*WORK TO BE COMPLETED*
Render the material from its first line through the line containing "Click the Product" as a JSON list of strings, one string per line, leaving out blank lines.

*DATA SUPPLIED*
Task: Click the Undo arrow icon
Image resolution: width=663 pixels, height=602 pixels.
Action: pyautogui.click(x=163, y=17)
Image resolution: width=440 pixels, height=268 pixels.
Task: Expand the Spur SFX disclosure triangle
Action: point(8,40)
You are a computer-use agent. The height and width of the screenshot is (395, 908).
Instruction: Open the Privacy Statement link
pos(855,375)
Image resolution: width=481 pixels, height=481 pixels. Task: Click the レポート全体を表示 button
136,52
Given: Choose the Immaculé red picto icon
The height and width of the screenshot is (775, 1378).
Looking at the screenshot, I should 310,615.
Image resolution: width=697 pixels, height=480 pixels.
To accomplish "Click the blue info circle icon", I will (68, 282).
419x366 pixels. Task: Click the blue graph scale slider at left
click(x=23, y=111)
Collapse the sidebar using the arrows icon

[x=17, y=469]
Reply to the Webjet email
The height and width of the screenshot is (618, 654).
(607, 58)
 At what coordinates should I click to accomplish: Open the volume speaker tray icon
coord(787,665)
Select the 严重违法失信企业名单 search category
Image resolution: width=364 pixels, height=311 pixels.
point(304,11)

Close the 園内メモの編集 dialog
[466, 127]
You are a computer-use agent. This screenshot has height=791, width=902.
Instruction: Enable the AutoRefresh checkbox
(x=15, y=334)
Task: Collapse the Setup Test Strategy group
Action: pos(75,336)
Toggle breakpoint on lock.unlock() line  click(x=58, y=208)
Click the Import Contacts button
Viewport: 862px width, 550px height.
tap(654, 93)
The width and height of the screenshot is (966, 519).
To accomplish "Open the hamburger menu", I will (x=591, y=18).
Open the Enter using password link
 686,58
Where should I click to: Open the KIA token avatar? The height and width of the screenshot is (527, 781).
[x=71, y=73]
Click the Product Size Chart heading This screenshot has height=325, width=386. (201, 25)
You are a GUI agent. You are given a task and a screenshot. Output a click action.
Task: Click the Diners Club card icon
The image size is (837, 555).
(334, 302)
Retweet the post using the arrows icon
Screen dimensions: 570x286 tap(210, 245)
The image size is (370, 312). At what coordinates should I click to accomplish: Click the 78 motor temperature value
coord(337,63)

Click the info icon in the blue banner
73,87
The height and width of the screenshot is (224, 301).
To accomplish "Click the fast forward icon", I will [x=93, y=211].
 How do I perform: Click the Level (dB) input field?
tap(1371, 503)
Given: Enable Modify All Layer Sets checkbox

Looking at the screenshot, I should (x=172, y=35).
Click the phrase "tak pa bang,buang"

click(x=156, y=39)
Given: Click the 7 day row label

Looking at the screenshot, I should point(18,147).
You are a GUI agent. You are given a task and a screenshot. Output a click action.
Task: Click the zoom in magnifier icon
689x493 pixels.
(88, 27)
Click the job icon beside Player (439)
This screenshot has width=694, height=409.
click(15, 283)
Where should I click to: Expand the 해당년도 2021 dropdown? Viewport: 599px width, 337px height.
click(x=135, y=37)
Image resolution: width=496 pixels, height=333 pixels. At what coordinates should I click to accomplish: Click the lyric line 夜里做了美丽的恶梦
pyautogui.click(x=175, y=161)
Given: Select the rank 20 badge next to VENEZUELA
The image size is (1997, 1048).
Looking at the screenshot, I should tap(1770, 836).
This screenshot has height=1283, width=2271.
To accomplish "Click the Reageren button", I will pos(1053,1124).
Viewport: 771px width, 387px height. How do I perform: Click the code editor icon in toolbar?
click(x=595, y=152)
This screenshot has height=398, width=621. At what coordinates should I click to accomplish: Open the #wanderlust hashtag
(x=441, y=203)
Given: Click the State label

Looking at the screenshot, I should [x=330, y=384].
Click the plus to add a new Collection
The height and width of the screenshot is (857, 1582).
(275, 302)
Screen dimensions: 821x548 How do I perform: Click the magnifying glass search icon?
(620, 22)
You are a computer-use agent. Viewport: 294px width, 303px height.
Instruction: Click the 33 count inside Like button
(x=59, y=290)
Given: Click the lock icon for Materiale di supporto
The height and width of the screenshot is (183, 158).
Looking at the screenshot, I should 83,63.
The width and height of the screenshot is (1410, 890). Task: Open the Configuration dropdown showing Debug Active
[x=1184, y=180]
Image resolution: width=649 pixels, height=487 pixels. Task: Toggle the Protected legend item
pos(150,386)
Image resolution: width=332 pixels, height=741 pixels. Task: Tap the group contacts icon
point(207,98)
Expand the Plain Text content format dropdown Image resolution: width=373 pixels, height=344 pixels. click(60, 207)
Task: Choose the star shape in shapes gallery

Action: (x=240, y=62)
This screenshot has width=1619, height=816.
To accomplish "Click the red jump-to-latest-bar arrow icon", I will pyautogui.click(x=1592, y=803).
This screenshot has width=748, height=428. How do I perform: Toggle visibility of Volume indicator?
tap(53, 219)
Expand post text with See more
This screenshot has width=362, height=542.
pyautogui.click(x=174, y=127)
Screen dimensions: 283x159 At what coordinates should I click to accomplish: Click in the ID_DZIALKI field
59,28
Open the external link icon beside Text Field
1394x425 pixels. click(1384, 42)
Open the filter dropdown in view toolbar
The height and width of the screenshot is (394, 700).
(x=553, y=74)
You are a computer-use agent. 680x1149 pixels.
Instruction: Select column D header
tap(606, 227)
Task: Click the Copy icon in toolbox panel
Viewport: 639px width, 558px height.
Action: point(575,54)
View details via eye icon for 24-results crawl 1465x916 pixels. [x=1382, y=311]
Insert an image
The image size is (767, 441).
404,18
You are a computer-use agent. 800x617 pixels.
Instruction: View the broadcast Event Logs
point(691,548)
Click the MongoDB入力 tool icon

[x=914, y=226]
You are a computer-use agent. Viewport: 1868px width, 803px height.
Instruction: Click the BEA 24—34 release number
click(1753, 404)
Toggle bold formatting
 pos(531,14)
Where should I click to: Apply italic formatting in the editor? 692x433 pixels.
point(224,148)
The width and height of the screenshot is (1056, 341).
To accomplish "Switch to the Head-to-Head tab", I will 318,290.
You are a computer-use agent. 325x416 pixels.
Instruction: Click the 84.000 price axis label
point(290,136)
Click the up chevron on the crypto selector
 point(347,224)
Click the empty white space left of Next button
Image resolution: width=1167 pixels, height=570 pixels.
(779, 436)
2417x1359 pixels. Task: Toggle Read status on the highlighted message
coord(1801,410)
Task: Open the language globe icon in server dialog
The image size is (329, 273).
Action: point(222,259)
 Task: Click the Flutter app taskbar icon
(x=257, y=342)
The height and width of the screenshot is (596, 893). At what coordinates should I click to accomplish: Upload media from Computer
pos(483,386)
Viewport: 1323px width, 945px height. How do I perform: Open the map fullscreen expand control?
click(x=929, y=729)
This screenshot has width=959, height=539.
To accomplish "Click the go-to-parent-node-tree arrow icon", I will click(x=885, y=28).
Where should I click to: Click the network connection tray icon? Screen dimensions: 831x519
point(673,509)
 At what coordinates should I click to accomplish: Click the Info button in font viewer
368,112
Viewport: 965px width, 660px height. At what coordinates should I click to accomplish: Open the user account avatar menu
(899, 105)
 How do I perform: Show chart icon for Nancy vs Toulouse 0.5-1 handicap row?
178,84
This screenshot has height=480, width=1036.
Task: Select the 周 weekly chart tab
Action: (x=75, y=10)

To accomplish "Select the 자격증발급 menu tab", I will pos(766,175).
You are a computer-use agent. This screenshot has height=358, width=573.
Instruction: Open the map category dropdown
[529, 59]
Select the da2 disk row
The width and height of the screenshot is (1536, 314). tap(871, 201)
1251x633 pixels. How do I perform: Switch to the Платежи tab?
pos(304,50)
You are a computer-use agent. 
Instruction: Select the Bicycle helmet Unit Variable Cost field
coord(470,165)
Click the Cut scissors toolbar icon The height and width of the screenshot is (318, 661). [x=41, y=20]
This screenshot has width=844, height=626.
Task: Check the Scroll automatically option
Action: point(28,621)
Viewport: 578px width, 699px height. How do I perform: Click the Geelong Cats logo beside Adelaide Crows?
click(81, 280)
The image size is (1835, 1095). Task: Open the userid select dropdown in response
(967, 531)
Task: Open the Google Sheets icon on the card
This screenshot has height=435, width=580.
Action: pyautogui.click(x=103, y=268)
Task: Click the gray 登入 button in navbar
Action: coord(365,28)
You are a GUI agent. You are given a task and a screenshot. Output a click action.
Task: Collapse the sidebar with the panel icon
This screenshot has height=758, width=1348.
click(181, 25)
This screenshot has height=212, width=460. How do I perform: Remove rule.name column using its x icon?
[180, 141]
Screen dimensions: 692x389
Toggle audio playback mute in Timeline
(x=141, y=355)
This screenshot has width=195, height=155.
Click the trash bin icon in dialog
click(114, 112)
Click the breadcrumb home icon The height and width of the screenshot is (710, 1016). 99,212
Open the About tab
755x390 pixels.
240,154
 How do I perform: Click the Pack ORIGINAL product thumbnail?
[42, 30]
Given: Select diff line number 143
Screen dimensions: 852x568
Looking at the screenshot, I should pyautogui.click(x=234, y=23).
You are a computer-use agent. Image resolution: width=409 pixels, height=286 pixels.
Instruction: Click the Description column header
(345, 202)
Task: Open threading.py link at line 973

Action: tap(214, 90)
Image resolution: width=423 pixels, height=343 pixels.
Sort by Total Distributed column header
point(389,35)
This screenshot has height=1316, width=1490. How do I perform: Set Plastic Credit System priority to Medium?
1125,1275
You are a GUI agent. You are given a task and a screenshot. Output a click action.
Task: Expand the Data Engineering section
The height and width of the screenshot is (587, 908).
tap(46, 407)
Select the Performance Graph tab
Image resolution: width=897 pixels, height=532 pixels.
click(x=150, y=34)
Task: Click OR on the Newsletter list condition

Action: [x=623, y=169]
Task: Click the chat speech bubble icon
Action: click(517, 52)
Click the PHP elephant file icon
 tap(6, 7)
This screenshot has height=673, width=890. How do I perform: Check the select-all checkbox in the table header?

*EXPECTED ANSWER*
[
  "Task: Click the Undo arrow icon",
  "Image resolution: width=663 pixels, height=602 pixels.",
  "Action: pyautogui.click(x=163, y=17)",
  "Image resolution: width=440 pixels, height=268 pixels.",
  "Task: Expand the Spur SFX disclosure triangle",
  "Action: point(8,40)",
  "You are a computer-use agent. The height and width of the screenshot is (395, 908).",
  "Instruction: Open the Privacy Statement link",
  "pos(855,375)",
  "Image resolution: width=481 pixels, height=481 pixels. Task: Click the レポート全体を表示 button",
  "136,52",
  "Given: Choose the Immaculé red picto icon",
  "The height and width of the screenshot is (775, 1378).",
  "Looking at the screenshot, I should 310,615.",
  "Image resolution: width=697 pixels, height=480 pixels.",
  "To accomplish \"Click the blue info circle icon\", I will (68, 282).",
  "419x366 pixels. Task: Click the blue graph scale slider at left",
  "click(x=23, y=111)",
  "Collapse the sidebar using the arrows icon",
  "[x=17, y=469]",
  "Reply to the Webjet email",
  "The height and width of the screenshot is (618, 654).",
  "(607, 58)",
  " At what coordinates should I click to accomplish: Open the volume speaker tray icon",
  "coord(787,665)",
  "Select the 严重违法失信企业名单 search category",
  "Image resolution: width=364 pixels, height=311 pixels.",
  "point(304,11)",
  "Close the 園内メモの編集 dialog",
  "[466, 127]",
  "You are a computer-use agent. This screenshot has height=791, width=902.",
  "Instruction: Enable the AutoRefresh checkbox",
  "(x=15, y=334)",
  "Task: Collapse the Setup Test Strategy group",
  "Action: pos(75,336)",
  "Toggle breakpoint on lock.unlock() line  click(x=58, y=208)",
  "Click the Import Contacts button",
  "Viewport: 862px width, 550px height.",
  "tap(654, 93)",
  "The width and height of the screenshot is (966, 519).",
  "To accomplish \"Open the hamburger menu\", I will (x=591, y=18).",
  "Open the Enter using password link",
  " 686,58",
  "Where should I click to: Open the KIA token avatar? The height and width of the screenshot is (527, 781).",
  "[x=71, y=73]",
  "Click the Product Size Chart heading This screenshot has height=325, width=386. (201, 25)"
]